EXTRACTED ENTRIES =>
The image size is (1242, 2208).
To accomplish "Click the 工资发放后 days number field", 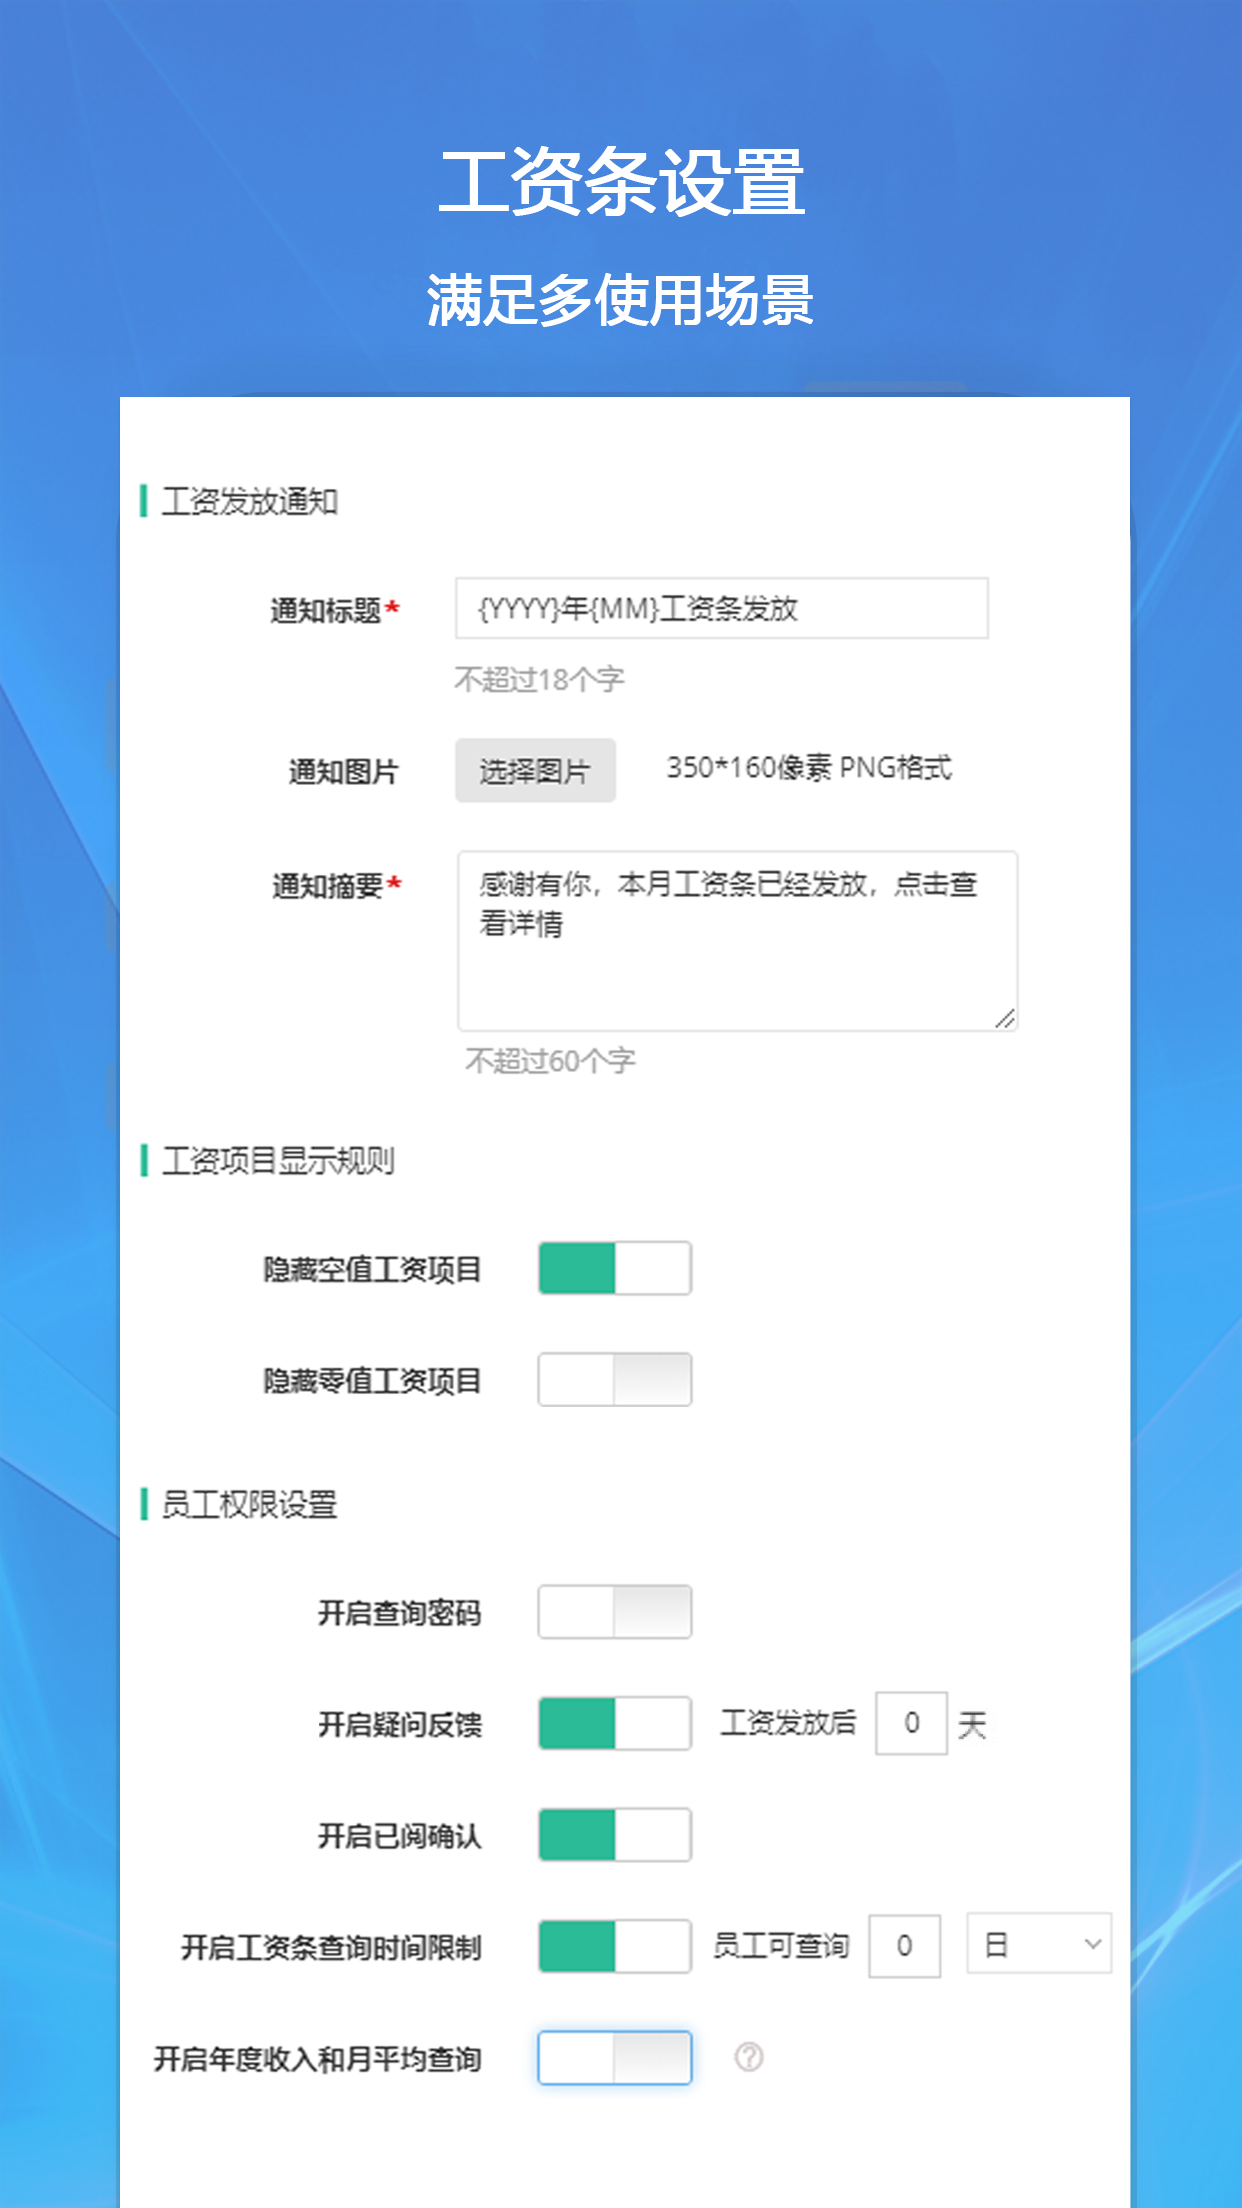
--
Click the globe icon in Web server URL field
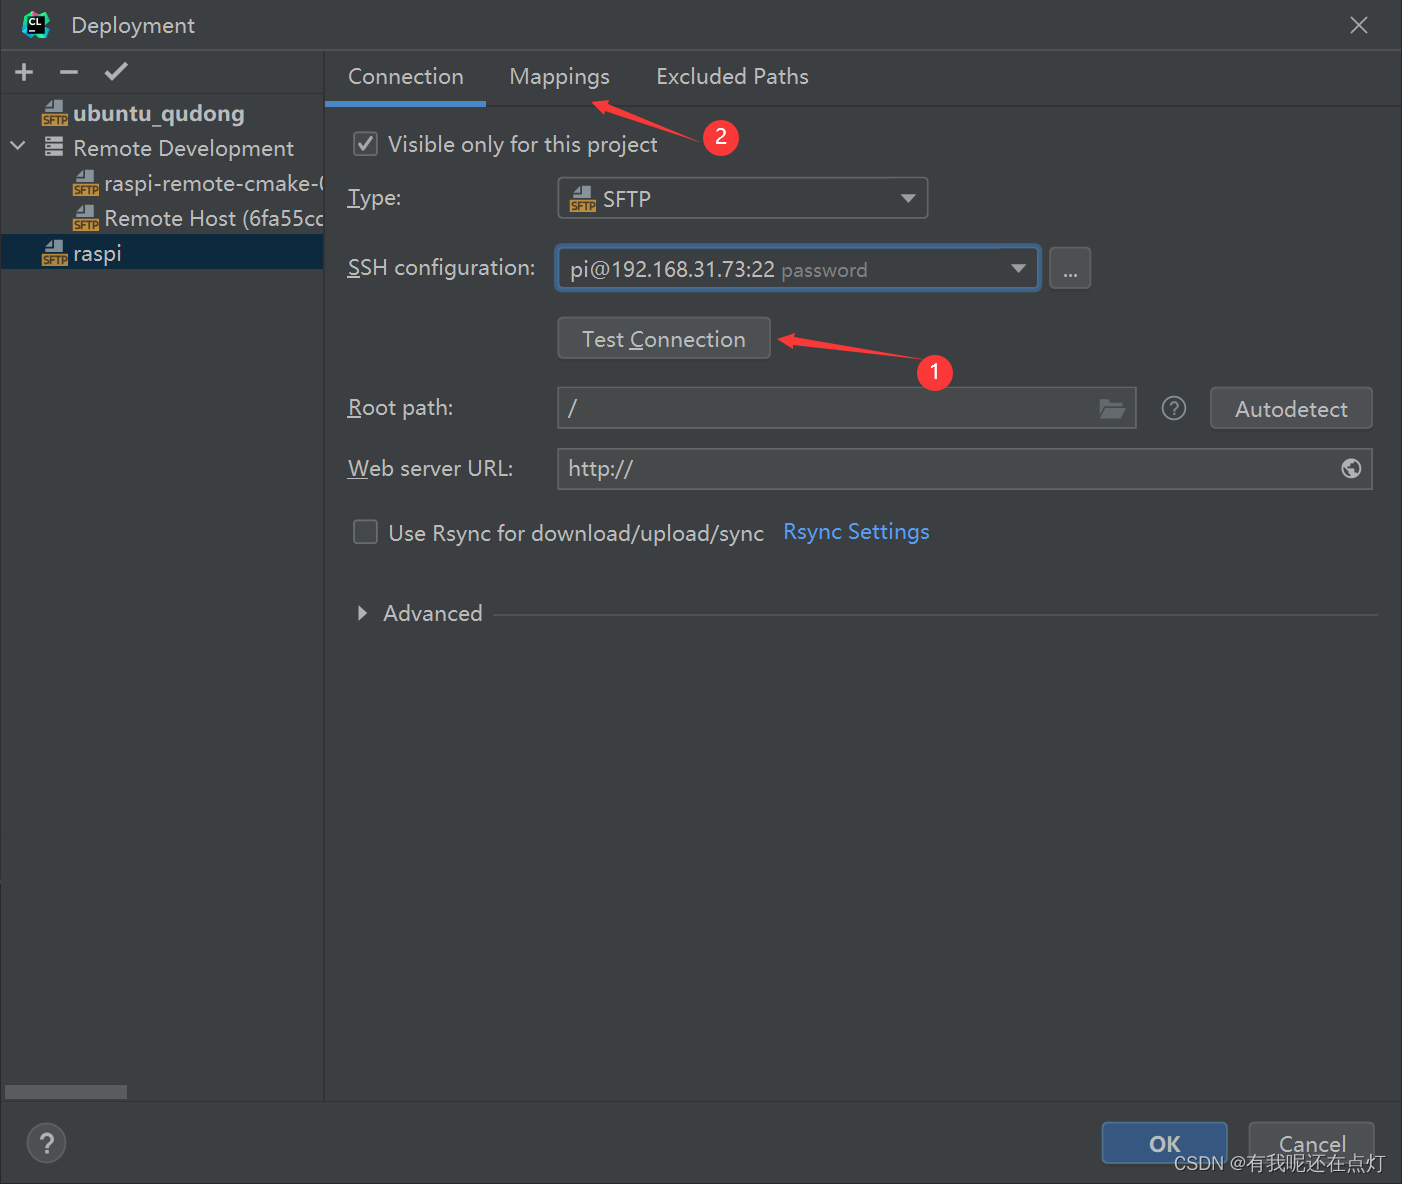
--
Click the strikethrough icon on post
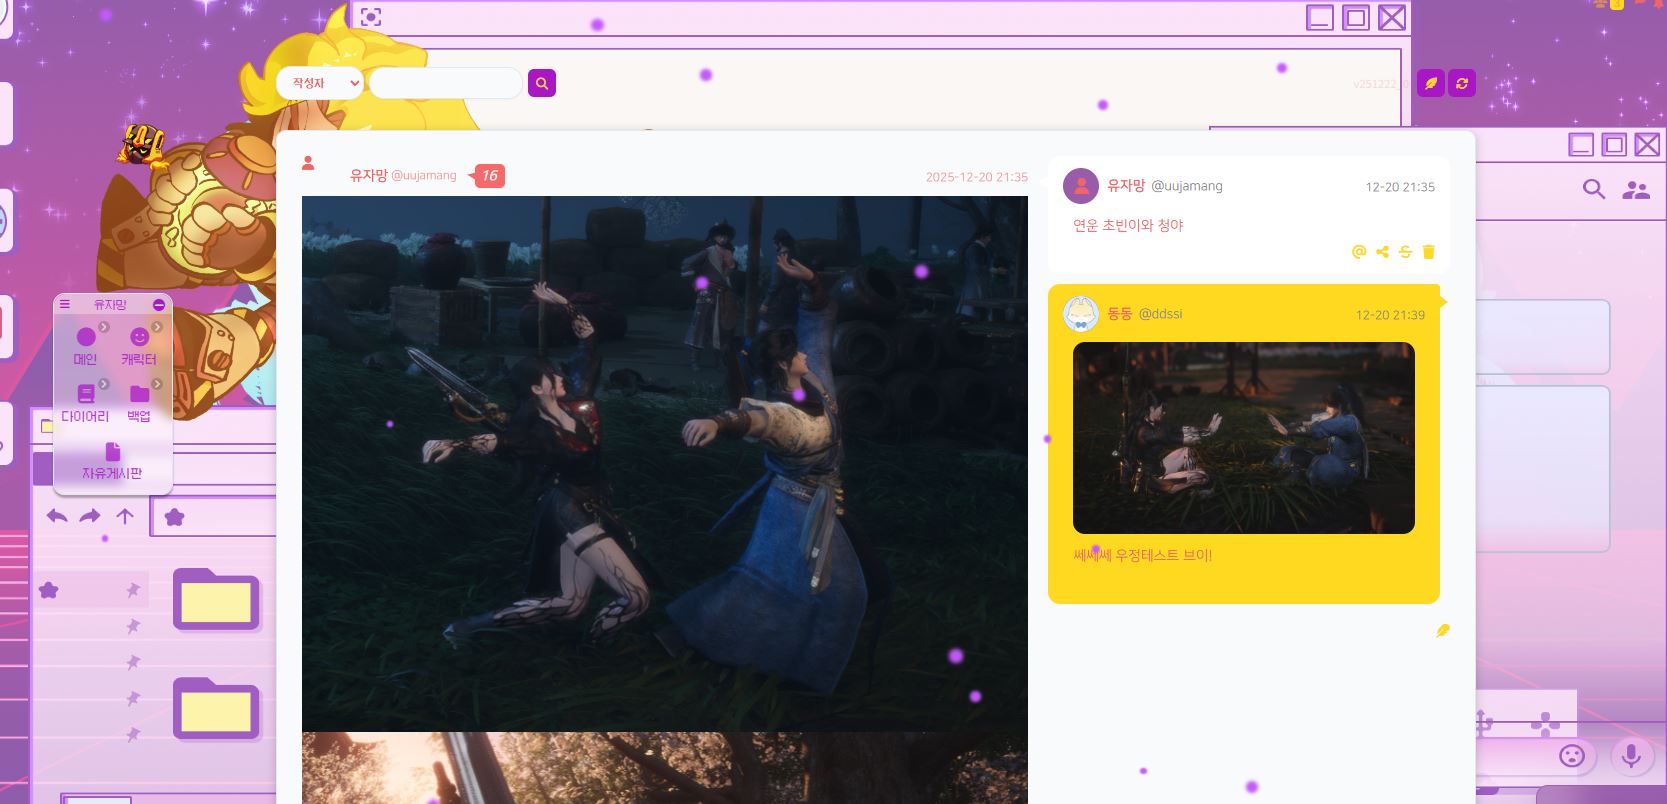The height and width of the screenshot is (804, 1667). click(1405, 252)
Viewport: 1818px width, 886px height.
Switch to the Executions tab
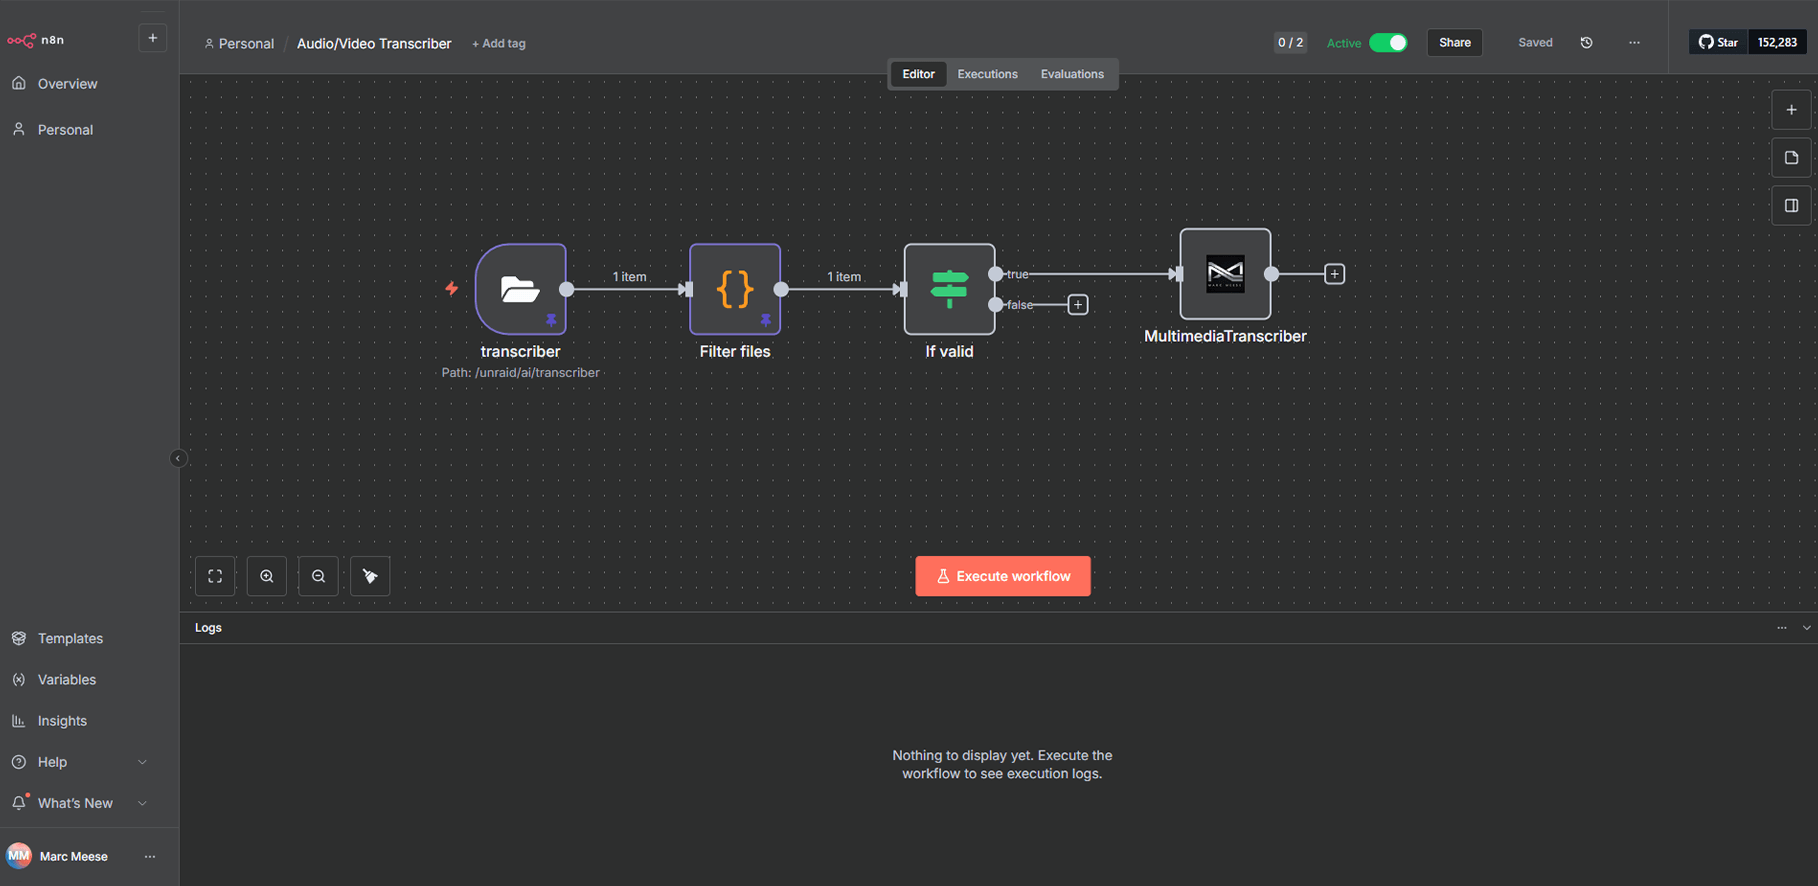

TASK BRIEF => Show each line of the entries above that contains the word "icon".

SOLUTION FOR THIS EXERCISE =>
Click the globe icon in Web server URL field
Click the strikethrough icon on post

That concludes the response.